Bakuman is one of these shows but with no battle scenes or action.
* * * S T O R Y * * *
It’s rather original and is likely to draw in anyone with an interest in anime/manga. It has some pretty good drama and whatever in it.
* * * A R T * * *
I’d say the “typical anime faces” (such as oAo) they sometimes have kinda lowers the quality of this series. I like that they have some more original types of gag faces, though. The art and animation looks quite nice overall.
Some of the parts where they showed storyboards/”names” were poorly drawn and dull to look at. I think they should’ve at least had more panels/actions shown so we could see the story, not just hear a narration. Manga is all about the visuals, after all. There were some good moments with the more elaborate manuscripts, though.
* * * S O U N D * * *
I think Mashiro sounds a little too wimpy. The music didn’t stand out to me whatsoever. Their relaxed, “everyday” country-ish music is just pretty boring. They live in a city, so why the country bumpkin music? There’s other music more appropriately fitting the anime, but none of it is memorable.
* * * C H A R A C T E R S * * *
Yes, yes, people hate Miura. I think Miura was another good display of what the world of manga can be like. He also developed into a decent editor after realizing his flaws.
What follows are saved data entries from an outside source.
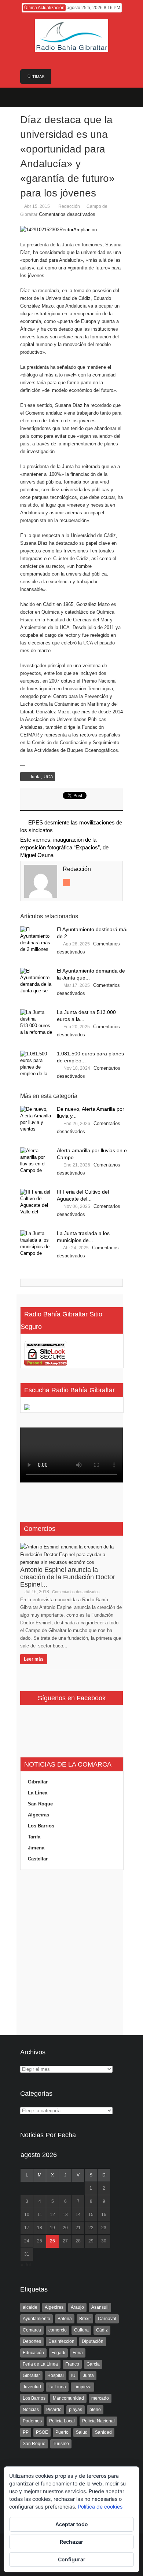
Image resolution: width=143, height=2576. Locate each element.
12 (52, 2214)
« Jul (26, 2264)
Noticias (31, 2409)
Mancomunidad (68, 2398)
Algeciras (38, 1815)
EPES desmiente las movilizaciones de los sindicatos (71, 826)
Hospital (55, 2375)
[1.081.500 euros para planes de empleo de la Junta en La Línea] (36, 1064)
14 (78, 2214)
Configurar (71, 2559)
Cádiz (102, 2330)
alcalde (30, 2307)
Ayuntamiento (36, 2318)
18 (39, 2227)
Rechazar (71, 2542)
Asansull (100, 2307)
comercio (57, 2330)
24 (26, 2241)
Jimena (36, 1848)
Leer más (34, 1659)
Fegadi (58, 2352)
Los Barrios (41, 1826)
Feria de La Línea (40, 2364)
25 (39, 2241)
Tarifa (34, 1837)
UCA (48, 776)
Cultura (81, 2330)
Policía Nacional (98, 2421)
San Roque (40, 1804)
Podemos (32, 2421)
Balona (65, 2318)
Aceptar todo (71, 2524)
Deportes (32, 2341)
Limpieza (82, 2386)
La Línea (37, 1793)
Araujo (77, 2307)
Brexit (85, 2318)
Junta (35, 776)
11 (39, 2214)
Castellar (38, 1859)
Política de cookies (100, 2506)
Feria (78, 2352)
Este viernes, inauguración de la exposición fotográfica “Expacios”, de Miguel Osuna (64, 847)
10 (26, 2214)
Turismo (61, 2443)
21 (78, 2227)
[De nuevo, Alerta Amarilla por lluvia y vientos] (36, 1119)
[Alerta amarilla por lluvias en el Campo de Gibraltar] (36, 1161)
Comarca (32, 2330)
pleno (95, 2409)
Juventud (32, 2386)
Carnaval (107, 2318)
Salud (82, 2432)
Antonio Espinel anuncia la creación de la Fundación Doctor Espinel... (67, 1577)
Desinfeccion (61, 2341)
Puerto (62, 2432)
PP (26, 2432)
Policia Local (62, 2421)
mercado (100, 2398)
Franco (72, 2364)
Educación (33, 2352)
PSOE (42, 2432)
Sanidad (103, 2432)
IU (73, 2375)
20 (65, 2227)
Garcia (93, 2364)
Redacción (69, 206)
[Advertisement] (71, 1953)
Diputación (92, 2341)
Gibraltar (38, 1782)
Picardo (54, 2409)
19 (52, 2227)
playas (75, 2409)
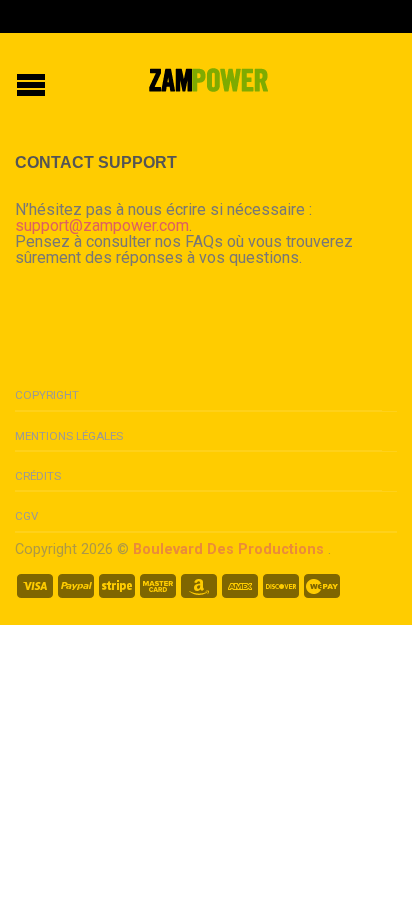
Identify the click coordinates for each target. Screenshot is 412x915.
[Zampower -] (208, 78)
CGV (26, 516)
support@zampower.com (102, 225)
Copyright (47, 395)
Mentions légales (69, 436)
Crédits (38, 476)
As an obstacle, he created more entertaining points in the series and made the end result all the more satisfying.
Mashiro and Takagi are always developing and learning to see manga from different perspectives. They change in other ways, too, making unexpected decisions as the story progresses.
Other characters develop, other characters stay the same. That’s the way life is, including when it comes to a manga artist’s aspirations (or lack of).
* * * E N J O Y M E N T * * *
Compared to the Bakuman manga, they cut out a lot of the more technical aspects of planning and writing manga. They kept the “Tanto arc” short and sweet, really. It also feels like they balanced things out so that Azuki would seem like she has more involvement in the series. I know people complained about how small her role was in the manga, so I think this is a good change. It was pretty easy to neglect and forget about her in the manga, but I think it’s important to maintain this romantic aspect based on true love.
One thing I didn’t like is how they made it sound like panty shots are not only normal, but necessary in the world of manga. Honestly, things like that cause people to label all manga as bad. I think panty shots should’ve been treated as a cheap way to get votes from perverts, not something a female manga artist should strive to achieve. It’s sad to think people would be unable to appreciate a good story unless it had softcore porn in every chapter.
* * * O V E R A L L * * *
Good story, nothing really disappointing (other than the panty thing), satisfying ending. I didn’t find this too addicting, but maybe that’s just because I read the manga already. This is some quality anime.